Pixel coordinate grounding data
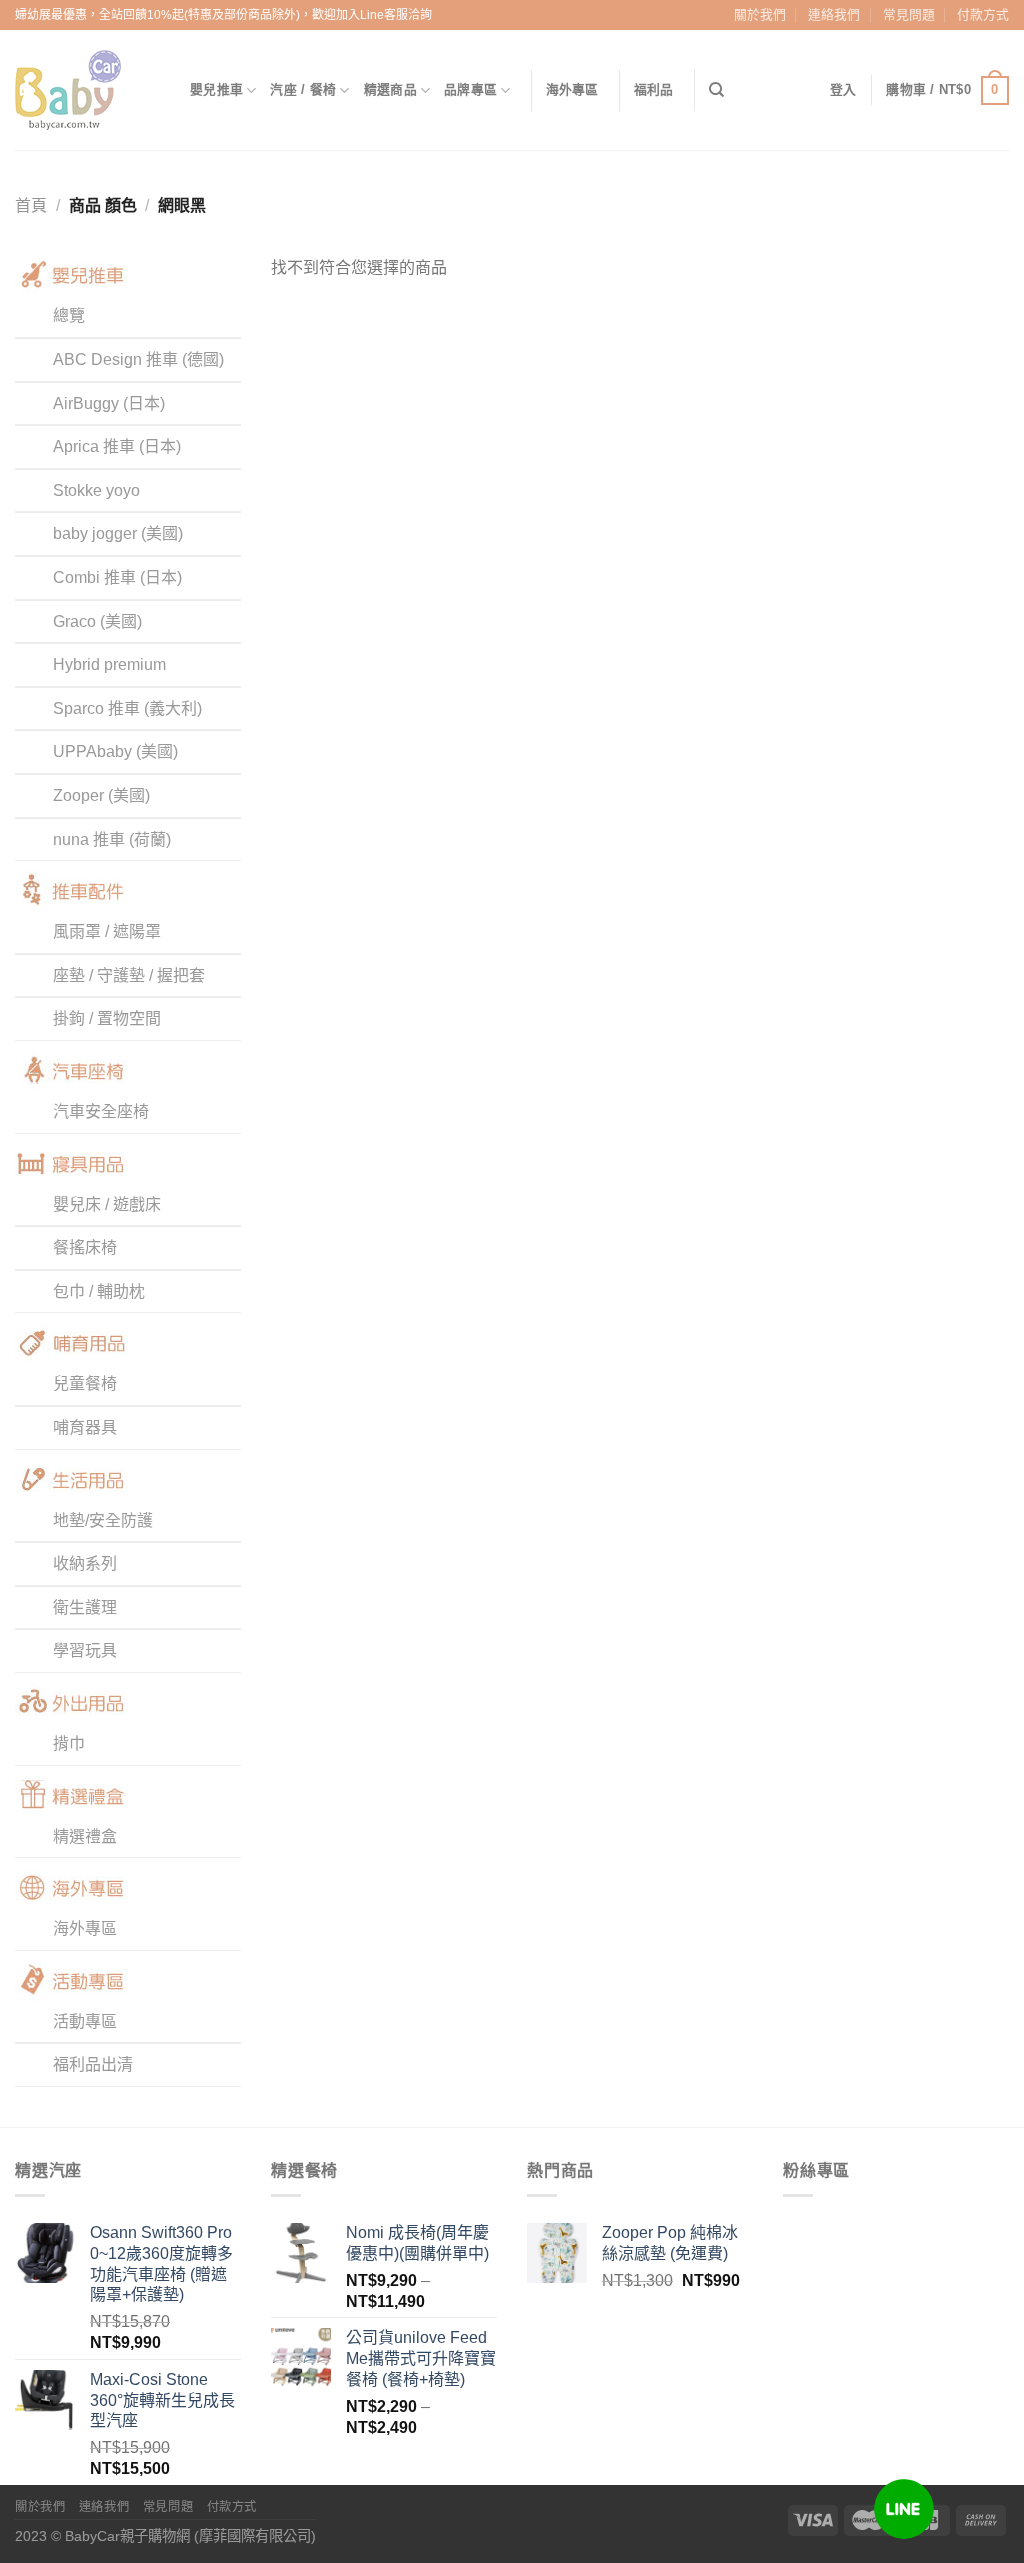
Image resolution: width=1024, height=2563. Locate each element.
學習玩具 (85, 1650)
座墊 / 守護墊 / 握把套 (129, 975)
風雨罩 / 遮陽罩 (107, 931)
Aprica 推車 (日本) (117, 446)
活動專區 (85, 2021)
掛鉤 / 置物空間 (107, 1018)
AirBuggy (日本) (109, 403)
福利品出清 (93, 2064)
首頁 (31, 205)
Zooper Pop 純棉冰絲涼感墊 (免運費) (670, 2243)
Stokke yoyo (96, 490)
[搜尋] (716, 90)
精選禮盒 (85, 1836)
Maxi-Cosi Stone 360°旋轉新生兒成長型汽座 (162, 2400)
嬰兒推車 (216, 89)
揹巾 (69, 1743)
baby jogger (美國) (118, 533)
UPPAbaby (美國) (115, 751)
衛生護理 (85, 1607)
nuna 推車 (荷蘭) (112, 839)
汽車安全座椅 (101, 1111)
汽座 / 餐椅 (303, 89)
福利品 (654, 89)
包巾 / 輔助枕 (99, 1291)
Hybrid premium (109, 664)
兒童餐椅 (85, 1383)
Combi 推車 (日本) (117, 577)
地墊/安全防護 (103, 1520)
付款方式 (983, 14)
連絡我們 (834, 14)
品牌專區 (470, 89)
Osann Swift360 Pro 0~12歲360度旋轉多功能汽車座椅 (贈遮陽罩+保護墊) (161, 2263)
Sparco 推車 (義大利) (127, 708)
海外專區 (572, 89)
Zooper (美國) (101, 795)
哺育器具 (85, 1427)
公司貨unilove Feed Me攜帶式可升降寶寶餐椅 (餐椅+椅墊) (421, 2358)
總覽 (69, 315)
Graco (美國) (97, 621)
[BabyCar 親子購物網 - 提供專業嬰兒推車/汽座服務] (87, 90)
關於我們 (760, 14)
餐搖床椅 (85, 1247)
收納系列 (85, 1563)
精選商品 (390, 89)
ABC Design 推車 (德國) (138, 359)
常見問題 (909, 14)
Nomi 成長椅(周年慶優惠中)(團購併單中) (417, 2243)
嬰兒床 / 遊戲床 (107, 1204)
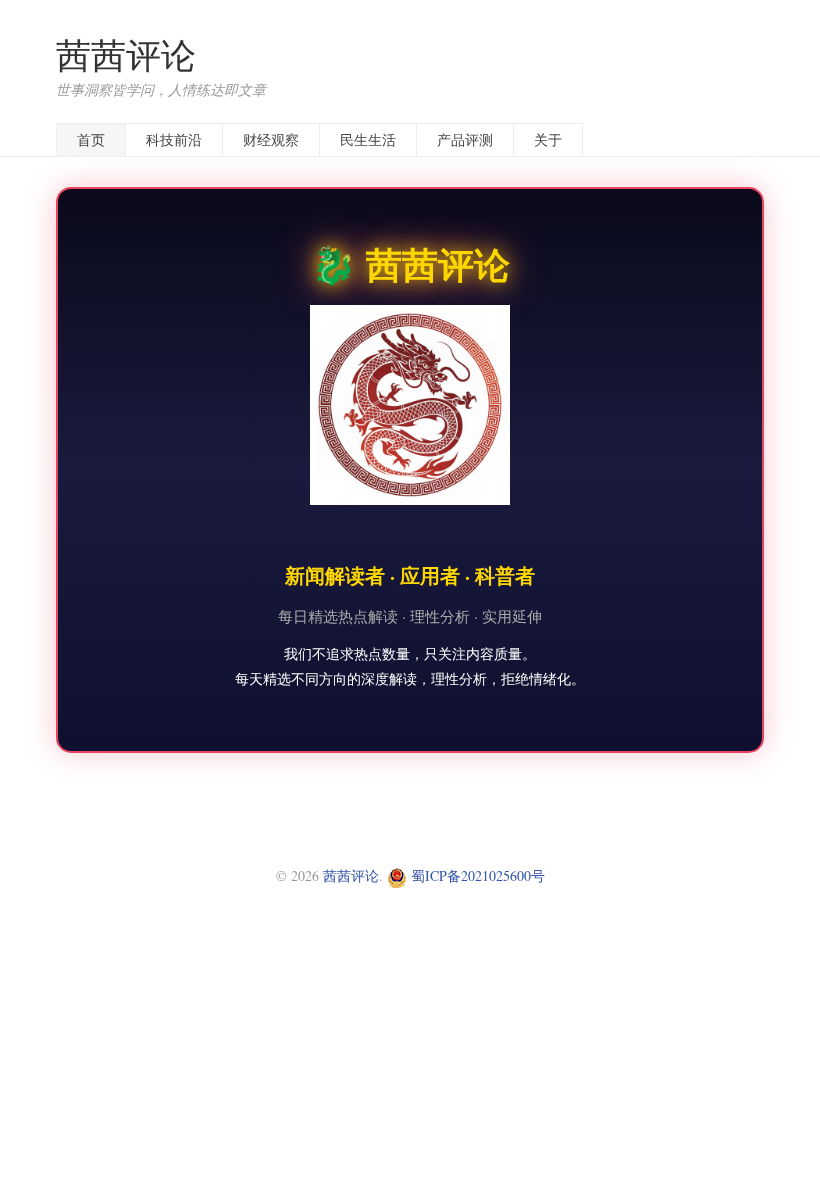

▸ **EXERCISE INSTRUCTIONS**: Print verbatim every line above, apart from the pictures.

▸ **EXERCISE RESULT**:
Image resolution: width=1024, height=2563. Locate each element.
學習玩具 (85, 1650)
座墊 / 守護墊 / 握把套 (129, 975)
風雨罩 / 遮陽罩 (107, 931)
Aprica 推車 (日本) (117, 446)
活動專區 (85, 2021)
掛鉤 / 置物空間 (107, 1018)
AirBuggy (日本) (109, 403)
福利品出清 (93, 2064)
首頁 (31, 205)
Zooper Pop 純棉冰絲涼感墊 (免運費) (670, 2243)
Stokke yoyo (96, 490)
[搜尋] (716, 90)
精選禮盒 (85, 1836)
Maxi-Cosi Stone 360°旋轉新生兒成長型汽座 (162, 2400)
嬰兒推車 (216, 89)
揹巾 (69, 1743)
baby jogger (美國) (118, 533)
UPPAbaby (美國) (115, 751)
衛生護理 (85, 1607)
nuna 推車 (荷蘭) (112, 839)
汽車安全座椅 (101, 1111)
汽座 / 餐椅 (303, 89)
福利品 (654, 89)
包巾 / 輔助枕 (99, 1291)
Hybrid premium (109, 664)
兒童餐椅 (85, 1383)
Combi 推車 (日本) (117, 577)
地墊/安全防護 (103, 1520)
付款方式 (983, 14)
連絡我們 (834, 14)
品牌專區 (470, 89)
Osann Swift360 Pro 0~12歲360度旋轉多功能汽車座椅 (贈遮陽罩+保護墊) (161, 2263)
Sparco 推車 (義大利) (127, 708)
海外專區 (572, 89)
Zooper (美國) (101, 795)
哺育器具 (85, 1427)
公司貨unilove Feed Me攜帶式可升降寶寶餐椅 (餐椅+椅墊) (421, 2358)
總覽 (69, 315)
Graco (美國) (97, 621)
[BabyCar 親子購物網 - 提供專業嬰兒推車/汽座服務] (87, 90)
關於我們 (760, 14)
餐搖床椅 (85, 1247)
收納系列 (85, 1563)
精選商品 (390, 89)
ABC Design 推車 (德國) (138, 359)
常見問題 (909, 14)
Nomi 成長椅(周年慶優惠中)(團購併單中) (417, 2243)
嬰兒床 / 遊戲床 (107, 1204)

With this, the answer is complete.